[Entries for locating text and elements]
════════════════
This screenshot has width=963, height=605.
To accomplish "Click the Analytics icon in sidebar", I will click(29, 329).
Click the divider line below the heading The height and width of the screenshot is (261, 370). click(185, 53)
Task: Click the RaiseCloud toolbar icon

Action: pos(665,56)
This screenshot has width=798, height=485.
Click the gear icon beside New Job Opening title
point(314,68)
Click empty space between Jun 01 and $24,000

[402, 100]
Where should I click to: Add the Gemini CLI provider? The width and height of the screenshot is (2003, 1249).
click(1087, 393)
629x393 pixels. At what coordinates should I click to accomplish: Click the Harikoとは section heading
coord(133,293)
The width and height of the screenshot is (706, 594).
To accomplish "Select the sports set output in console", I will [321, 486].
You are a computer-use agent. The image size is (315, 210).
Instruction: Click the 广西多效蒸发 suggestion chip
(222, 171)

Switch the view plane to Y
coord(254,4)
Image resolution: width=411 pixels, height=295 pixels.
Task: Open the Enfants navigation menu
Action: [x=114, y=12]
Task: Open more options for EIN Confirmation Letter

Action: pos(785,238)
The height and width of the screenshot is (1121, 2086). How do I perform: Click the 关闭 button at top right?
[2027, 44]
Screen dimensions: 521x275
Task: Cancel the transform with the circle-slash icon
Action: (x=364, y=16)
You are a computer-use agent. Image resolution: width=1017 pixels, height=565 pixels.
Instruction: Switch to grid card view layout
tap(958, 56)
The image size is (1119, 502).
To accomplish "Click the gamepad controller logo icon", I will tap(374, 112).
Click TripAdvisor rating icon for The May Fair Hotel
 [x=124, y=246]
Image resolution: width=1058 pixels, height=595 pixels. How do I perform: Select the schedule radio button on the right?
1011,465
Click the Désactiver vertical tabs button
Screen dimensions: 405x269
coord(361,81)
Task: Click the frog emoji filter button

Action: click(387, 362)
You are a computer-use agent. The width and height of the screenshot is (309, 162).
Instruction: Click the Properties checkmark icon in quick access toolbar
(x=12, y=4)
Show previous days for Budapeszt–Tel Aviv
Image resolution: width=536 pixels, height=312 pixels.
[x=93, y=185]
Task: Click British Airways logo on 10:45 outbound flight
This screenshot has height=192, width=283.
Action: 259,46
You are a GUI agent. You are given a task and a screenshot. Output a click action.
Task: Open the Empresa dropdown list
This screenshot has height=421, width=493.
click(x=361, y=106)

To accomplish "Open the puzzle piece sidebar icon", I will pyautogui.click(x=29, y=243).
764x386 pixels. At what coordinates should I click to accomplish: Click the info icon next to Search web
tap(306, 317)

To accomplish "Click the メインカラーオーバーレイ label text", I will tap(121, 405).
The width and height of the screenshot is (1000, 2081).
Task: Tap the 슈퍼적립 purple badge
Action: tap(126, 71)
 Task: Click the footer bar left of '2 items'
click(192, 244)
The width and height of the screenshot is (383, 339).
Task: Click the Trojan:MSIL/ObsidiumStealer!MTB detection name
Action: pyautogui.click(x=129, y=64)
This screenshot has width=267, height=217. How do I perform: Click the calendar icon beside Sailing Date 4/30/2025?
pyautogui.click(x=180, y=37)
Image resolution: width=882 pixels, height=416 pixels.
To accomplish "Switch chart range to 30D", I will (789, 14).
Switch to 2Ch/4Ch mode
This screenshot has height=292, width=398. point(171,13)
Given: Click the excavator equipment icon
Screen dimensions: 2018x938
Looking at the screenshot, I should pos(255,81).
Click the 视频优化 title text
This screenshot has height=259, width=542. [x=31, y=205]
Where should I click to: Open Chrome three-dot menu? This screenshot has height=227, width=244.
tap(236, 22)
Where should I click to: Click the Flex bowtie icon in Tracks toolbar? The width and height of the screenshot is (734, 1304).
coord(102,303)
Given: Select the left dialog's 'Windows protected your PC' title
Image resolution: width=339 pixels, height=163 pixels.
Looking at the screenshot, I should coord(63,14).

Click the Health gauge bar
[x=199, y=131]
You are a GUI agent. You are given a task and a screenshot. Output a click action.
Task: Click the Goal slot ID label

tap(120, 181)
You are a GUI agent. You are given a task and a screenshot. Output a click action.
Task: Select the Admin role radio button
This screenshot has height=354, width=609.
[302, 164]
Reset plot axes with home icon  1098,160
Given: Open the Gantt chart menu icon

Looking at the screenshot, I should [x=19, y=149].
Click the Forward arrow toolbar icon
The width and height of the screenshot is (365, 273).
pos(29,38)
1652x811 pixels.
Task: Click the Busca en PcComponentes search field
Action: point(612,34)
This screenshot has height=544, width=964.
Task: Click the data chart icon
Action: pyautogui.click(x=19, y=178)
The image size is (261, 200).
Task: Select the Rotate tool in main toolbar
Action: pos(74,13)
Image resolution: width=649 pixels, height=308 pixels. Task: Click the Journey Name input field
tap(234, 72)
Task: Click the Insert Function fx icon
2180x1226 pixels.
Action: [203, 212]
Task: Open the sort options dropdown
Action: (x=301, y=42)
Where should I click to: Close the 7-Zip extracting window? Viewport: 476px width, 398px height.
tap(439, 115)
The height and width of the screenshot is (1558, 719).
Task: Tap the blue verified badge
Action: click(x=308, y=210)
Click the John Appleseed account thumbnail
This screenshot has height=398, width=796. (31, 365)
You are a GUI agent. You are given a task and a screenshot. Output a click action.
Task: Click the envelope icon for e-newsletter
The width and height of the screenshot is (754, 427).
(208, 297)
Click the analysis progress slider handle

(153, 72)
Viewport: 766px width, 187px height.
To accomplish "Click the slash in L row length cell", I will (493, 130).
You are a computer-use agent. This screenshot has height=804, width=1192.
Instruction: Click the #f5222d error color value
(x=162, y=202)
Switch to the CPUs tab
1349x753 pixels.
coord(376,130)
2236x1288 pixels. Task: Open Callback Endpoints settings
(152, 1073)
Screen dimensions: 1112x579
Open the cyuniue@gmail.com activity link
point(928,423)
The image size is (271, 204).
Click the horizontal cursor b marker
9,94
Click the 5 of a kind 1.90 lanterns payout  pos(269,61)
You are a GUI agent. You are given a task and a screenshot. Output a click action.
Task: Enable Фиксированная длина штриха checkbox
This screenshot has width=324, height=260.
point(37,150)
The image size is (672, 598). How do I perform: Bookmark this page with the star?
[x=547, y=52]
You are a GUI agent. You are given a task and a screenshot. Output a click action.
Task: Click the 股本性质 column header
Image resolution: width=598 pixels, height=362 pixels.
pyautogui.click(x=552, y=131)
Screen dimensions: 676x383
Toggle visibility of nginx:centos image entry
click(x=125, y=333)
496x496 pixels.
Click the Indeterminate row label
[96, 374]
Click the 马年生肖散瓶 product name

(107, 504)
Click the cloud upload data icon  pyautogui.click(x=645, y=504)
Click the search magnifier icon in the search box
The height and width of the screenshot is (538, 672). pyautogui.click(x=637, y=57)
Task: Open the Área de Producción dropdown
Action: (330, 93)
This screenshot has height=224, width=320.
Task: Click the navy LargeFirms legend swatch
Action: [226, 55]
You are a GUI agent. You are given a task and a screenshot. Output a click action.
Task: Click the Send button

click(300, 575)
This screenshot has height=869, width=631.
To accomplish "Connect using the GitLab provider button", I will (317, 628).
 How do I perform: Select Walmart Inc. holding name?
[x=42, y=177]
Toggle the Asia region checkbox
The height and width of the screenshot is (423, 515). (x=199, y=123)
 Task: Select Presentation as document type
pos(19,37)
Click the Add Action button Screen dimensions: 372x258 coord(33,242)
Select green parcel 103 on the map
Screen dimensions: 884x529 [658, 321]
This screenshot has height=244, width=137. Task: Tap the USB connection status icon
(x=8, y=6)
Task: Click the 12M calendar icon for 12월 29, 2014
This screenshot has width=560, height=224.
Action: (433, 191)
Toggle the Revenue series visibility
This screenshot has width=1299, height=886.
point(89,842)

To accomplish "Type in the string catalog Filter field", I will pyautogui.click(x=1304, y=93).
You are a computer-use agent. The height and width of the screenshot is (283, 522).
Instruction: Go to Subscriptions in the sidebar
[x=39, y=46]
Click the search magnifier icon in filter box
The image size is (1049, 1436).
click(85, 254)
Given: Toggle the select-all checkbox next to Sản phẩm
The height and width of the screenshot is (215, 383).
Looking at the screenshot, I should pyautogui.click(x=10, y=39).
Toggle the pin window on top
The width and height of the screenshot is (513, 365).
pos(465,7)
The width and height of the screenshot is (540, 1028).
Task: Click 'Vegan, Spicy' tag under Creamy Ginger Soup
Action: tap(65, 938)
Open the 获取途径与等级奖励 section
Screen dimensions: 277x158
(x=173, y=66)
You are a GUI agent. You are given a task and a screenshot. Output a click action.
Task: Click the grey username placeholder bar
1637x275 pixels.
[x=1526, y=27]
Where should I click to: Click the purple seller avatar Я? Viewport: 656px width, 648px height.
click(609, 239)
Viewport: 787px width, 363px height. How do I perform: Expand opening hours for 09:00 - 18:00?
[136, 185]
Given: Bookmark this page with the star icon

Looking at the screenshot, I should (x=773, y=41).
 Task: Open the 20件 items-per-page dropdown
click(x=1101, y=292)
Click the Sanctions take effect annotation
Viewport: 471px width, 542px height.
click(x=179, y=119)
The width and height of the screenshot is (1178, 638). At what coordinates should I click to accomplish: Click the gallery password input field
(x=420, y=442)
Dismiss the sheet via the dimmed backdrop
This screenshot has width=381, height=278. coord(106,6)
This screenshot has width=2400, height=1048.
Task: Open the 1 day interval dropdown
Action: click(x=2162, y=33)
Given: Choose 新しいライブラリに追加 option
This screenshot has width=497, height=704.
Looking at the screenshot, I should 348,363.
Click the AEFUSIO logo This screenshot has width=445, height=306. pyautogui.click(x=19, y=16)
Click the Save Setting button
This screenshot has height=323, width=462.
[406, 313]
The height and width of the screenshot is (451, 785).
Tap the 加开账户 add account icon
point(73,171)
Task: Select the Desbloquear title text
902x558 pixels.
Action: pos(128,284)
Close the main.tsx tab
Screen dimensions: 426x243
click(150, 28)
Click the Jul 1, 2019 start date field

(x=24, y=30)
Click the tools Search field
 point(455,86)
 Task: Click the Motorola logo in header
════════════════
Copy the stretch of the data above from the line containing "Where should I click to: Click the Flex" through the line containing "tap(120, 181)", word for word.

*RESULT FOR THIS TASK*:
Where should I click to: Click the Flex bowtie icon in Tracks toolbar? The width and height of the screenshot is (734, 1304).
coord(102,303)
Given: Select the left dialog's 'Windows protected your PC' title
Image resolution: width=339 pixels, height=163 pixels.
Looking at the screenshot, I should coord(63,14).

Click the Health gauge bar
[x=199, y=131]
You are a GUI agent. You are given a task and a screenshot. Output a click action.
Task: Click the Goal slot ID label

tap(120, 181)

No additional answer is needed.